• **Exercise details**
In the records that follow, the lines from the one containing "You are a computer-use" to the one containing "The width and", inclusive, are to be given again exactly.

• **Data extract**
▼
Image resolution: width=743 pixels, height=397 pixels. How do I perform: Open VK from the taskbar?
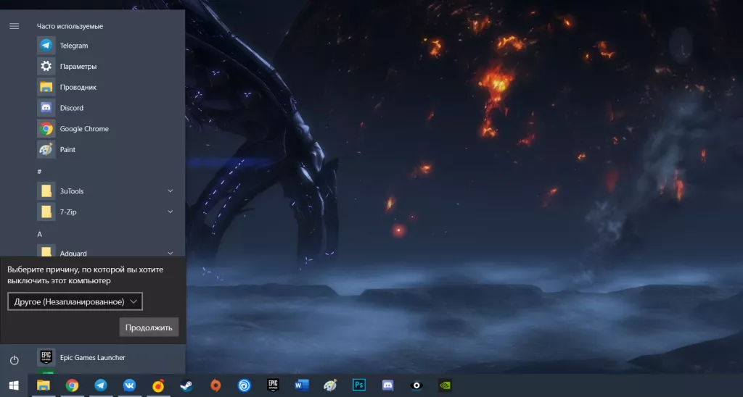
▲
▼
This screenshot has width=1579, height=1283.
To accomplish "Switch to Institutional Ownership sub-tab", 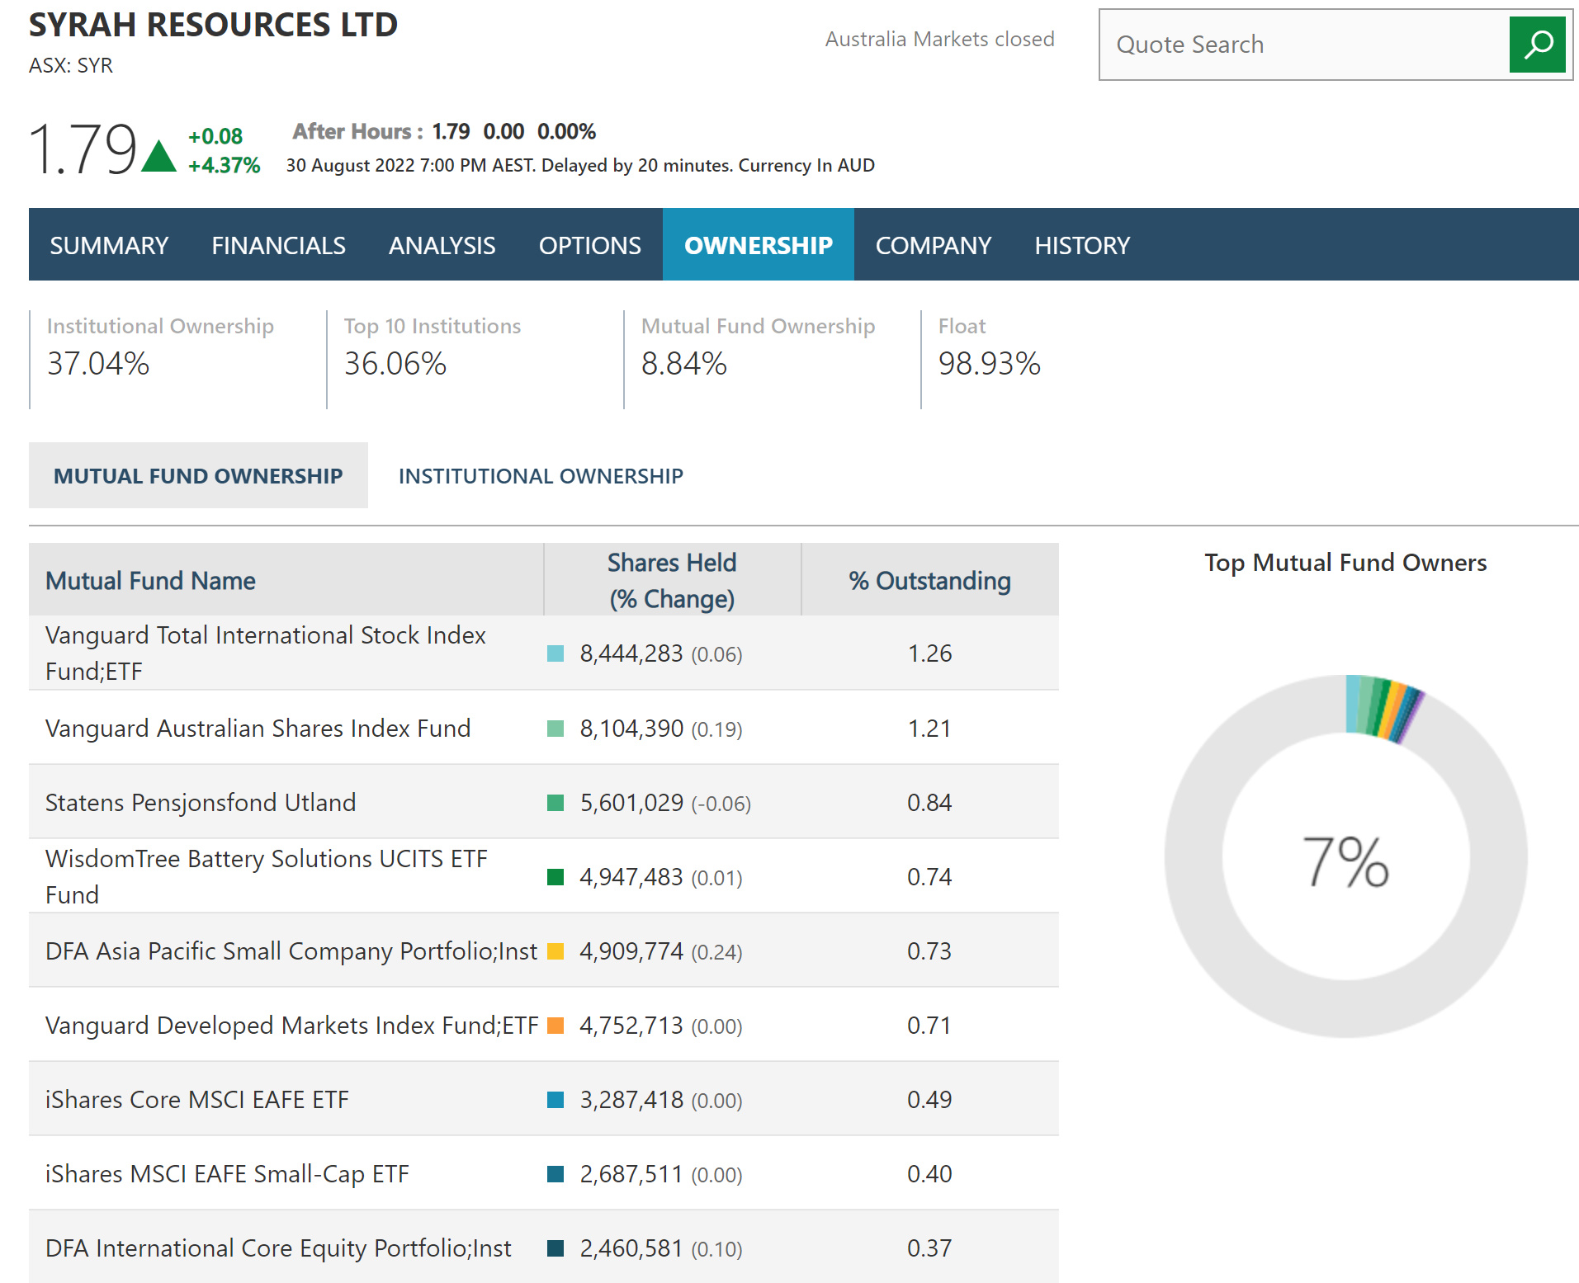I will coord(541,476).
▲
▼
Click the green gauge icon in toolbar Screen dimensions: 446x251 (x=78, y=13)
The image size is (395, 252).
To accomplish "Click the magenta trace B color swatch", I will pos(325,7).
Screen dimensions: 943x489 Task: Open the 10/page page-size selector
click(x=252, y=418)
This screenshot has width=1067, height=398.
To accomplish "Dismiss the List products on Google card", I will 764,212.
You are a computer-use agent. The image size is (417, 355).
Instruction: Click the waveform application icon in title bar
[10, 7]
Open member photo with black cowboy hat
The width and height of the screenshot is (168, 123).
▲
• **Answer for this exercise**
You are a computer-use agent. The image size is (417, 355).
Instruction: Click the waveform application icon in title bar
[10, 7]
Open member photo with black cowboy hat
The width and height of the screenshot is (168, 123).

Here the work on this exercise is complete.